Depuis le début, les Scouts et Guides de France ont souligné l’efficacité potentielle de 15 jours passés de façon collective, à condition que les jeunes participent à la vie quotidienne comme la préparation des repas par exemple, et à condition que les jeunes soient impliqués en amont dans la construction du séjour. C’est exactement ce qui fait la réussite actuelle du scoutisme. Les jeunes doivent pouvoir avoir le choix entre différentes formes de séjour, ils doivent pouvoir être acteurs et actrices de leur formation. La mixité sociale sur du long terme ne peut se réussir qu’à ces conditions.
Nous avons participé gratuitement et sans rien demander en retour aux consultations. Dans les 13 départements tests, des bénévoles ont pris contact avec les préfectures et les rectorats pour contribuer aux programmes dans une démarche républicain de construction collective de la meilleure politique jeunesse possible. Malheureusement, dans la plupart des cas, nous n’avons pas eu de réponse. Certains membres des Scouts et Guides de France sont impliqués à titre personnel pour faire en sorte que ces préfigurations se déroulent le mieux possible et pour y apporter leur compétences.

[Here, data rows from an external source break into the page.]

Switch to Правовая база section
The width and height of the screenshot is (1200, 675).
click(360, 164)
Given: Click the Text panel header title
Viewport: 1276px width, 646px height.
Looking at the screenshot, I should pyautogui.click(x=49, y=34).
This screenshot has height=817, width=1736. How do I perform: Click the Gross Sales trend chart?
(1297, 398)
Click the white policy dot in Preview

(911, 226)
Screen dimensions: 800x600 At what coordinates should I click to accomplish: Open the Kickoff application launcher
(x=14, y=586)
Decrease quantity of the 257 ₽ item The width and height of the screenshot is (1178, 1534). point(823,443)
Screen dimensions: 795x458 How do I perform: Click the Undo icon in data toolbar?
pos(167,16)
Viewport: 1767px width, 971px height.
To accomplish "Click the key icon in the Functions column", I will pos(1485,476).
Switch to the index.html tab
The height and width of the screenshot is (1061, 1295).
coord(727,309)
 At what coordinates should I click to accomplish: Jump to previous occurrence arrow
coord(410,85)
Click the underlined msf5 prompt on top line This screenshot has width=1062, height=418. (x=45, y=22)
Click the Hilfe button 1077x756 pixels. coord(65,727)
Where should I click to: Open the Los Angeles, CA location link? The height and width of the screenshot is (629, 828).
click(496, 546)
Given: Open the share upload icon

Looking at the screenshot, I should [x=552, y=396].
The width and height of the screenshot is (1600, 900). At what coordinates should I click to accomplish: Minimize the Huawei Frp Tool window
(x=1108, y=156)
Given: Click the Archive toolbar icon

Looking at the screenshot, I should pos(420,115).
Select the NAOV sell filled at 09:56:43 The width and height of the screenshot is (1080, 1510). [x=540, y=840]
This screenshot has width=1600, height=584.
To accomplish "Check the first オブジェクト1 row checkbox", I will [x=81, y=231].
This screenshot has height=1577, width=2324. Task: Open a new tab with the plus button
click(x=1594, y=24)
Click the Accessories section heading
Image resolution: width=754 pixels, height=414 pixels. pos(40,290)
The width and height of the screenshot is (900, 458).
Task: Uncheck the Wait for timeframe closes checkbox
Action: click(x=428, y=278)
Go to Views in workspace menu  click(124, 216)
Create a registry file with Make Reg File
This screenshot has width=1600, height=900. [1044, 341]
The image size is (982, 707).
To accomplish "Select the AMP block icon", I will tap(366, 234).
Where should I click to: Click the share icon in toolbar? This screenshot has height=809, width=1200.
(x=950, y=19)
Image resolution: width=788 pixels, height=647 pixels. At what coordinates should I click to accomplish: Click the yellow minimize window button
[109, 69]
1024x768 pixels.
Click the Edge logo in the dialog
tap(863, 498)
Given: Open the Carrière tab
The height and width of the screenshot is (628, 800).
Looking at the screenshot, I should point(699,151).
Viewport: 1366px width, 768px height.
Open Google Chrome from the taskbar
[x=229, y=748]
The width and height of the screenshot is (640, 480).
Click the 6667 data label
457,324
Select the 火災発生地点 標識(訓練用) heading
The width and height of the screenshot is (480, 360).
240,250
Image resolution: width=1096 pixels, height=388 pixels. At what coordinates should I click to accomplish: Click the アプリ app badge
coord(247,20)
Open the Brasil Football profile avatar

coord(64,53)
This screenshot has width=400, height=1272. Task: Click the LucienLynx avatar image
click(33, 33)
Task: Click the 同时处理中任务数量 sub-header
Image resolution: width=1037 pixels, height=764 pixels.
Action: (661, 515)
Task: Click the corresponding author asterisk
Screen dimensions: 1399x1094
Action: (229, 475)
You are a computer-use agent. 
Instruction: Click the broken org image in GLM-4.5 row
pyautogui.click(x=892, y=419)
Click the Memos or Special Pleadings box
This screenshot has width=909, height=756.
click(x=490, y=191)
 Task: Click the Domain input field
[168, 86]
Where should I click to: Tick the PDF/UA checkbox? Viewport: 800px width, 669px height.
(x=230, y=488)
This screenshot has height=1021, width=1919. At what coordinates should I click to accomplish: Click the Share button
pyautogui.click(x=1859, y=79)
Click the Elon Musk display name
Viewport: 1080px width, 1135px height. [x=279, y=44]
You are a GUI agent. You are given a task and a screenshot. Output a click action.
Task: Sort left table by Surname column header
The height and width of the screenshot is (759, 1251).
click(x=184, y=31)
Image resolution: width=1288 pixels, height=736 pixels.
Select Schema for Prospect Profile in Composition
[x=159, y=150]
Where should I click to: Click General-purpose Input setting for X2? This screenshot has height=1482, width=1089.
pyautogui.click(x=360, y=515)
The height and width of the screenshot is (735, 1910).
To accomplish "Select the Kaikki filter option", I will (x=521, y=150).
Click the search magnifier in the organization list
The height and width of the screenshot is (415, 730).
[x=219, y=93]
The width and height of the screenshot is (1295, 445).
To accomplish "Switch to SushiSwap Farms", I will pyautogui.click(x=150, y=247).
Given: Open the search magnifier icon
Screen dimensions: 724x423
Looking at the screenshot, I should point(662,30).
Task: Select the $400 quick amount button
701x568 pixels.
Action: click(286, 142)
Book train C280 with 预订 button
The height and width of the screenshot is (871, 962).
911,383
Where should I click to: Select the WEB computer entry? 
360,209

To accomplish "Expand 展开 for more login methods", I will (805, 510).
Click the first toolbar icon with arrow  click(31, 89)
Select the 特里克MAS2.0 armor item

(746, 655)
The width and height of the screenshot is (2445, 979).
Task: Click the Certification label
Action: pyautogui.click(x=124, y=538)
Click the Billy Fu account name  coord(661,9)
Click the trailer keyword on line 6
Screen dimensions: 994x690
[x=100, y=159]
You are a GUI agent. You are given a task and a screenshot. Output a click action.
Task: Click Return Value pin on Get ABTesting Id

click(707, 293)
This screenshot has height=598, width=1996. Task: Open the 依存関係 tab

A l’échelle nationale également, nous avons été auditionnés par les commissions parlementaires, par le groupe de travail installé par le président de la République. Vous trouverez ici notamment ce que nous écrivions déjà en janvier 2018. Avec d’autres organisations de jeunesse, nous avions contribué également à une tribune pour nous opposer à la militarisation du SNU et au principe « d’engagement obligatoire » Nous continuerons à assumer notre rôle d’acteur des politiques jeunesse et de mouvement engagé pour le soutien à l’engagement de tous et toutes.